* Travail demandé
a - Reformulez plus brièvement le paragraphe du texte sur la Cybergéonomie qui commence par « L’émergence de la Cybergéonomie », en conservant ses faits essentiels.
b - Recopiez fidèlement le passage du texte sur la Cybergéonomie qui va de « La génonomie se » jusqu’à « ou le numérique. ».
c - Donnez la suite du texte sur la Cybergéonomie après sa dernière phrase.

* Texte fourni

La Cybergéonomie, nouvelle discipline / ​Cybergeonomy, a new discipline

 

L’émergence de la Cybergéonomie comme discipline nouvelle répond à un besoin urgent de notre époque : comprendre et maîtriser les dynamiques complexes qui lient l’écosystème numérique, les flux énergétiques et les ressources stratégiques. À l’ère où le numérique redéfinit les rapports de force mondiaux, les matières premières critiques – telles que le lithium, le cobalt, les terres rares ou encore le cuivre – deviennent les piliers d’une révolution technologique qui façonne nos sociétés. Ces ressources, indispensables à la fabrication des batteries, semi-conducteurs et autres composants essentiels, ne sont plus de simples « commodités » : elles sont les leviers d’une nouvelle souveraineté énergétique et numérique.
 
Définitions :

La génonomie se concentre sur l’interaction entre les ressources géologiques (fossiles et minérales) et les activités humaines, notamment celles à forte consommation énergétique comme l’industrie, les transports ou le numérique.

* Données d’entrée
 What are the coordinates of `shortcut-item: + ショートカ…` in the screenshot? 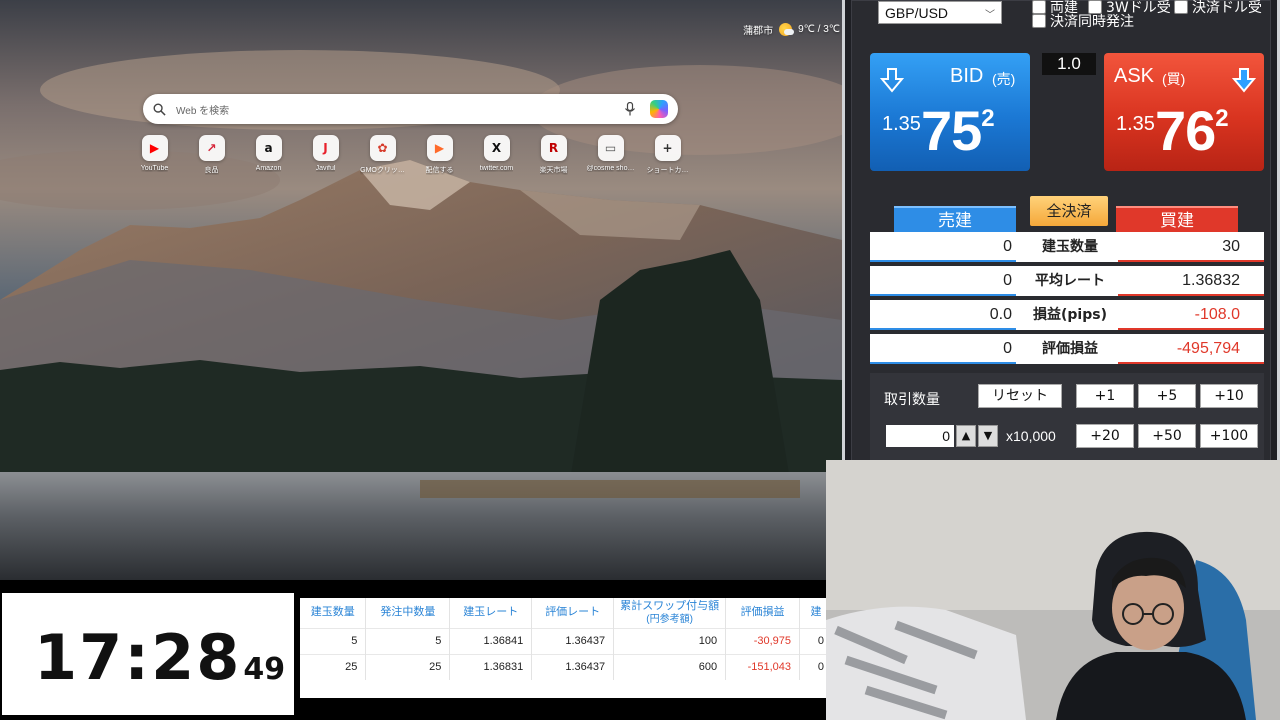 It's located at (668, 155).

* Réponses aux exercices
a - La Cybergéonomie naît du besoin de comprendre et de maîtriser les liens entre l’écosystème numérique, les flux énergétiques et les ressources stratégiques. Le numérique redéfinit les rapports de force mondiaux. Les matières premières critiques comme le lithium, le cobalt, les terres rares et le cuivre servent à fabriquer batteries, semi-conducteurs et autres composants. Elles ne sont donc plus de simples « commodités », mais des leviers de souveraineté énergétique et numérique.

b -
La génonomie se concentre sur l’interaction entre les ressources géologiques (fossiles et minérales) et les activités humaines, notamment celles à forte consommation énergétique comme l’industrie, les transports ou le numérique.

c -
Le terme provient initialement du naturaliste roumain Grigore Antipa (1867-1944) puis du géologue austro-hongrois Gyula Szádeczky-Kardoss (1860-1935).
La géonomie analyse comment l’exploitation de ces ressources soutient le développement économique et technologique, tout en posant des défis environnementaux et sociaux : épuisement des réserves, pollution, inégalités d’accès. 

Dans un monde où la demande énergétique croît, notamment pour alimenter les infrastructures numériques (centres de données, réseaux 5G, intelligence artificielle), la génonomie met en lumière la dépendance des sociétés modernes aux ressources non renouvelables. Par exemple, la production de batteries pour véhicules électriques ou de semi-conducteurs repose sur des métaux comme le lithium, le cobalt ou le silicium, dont l’extraction a des impacts écologiques et géopolitiques majeurs. La génonomie interroge ainsi la soutenabilité de ces modèles et cherche des voies pour optimiser l’usage des ressources tout en réduisant les externalités négatives.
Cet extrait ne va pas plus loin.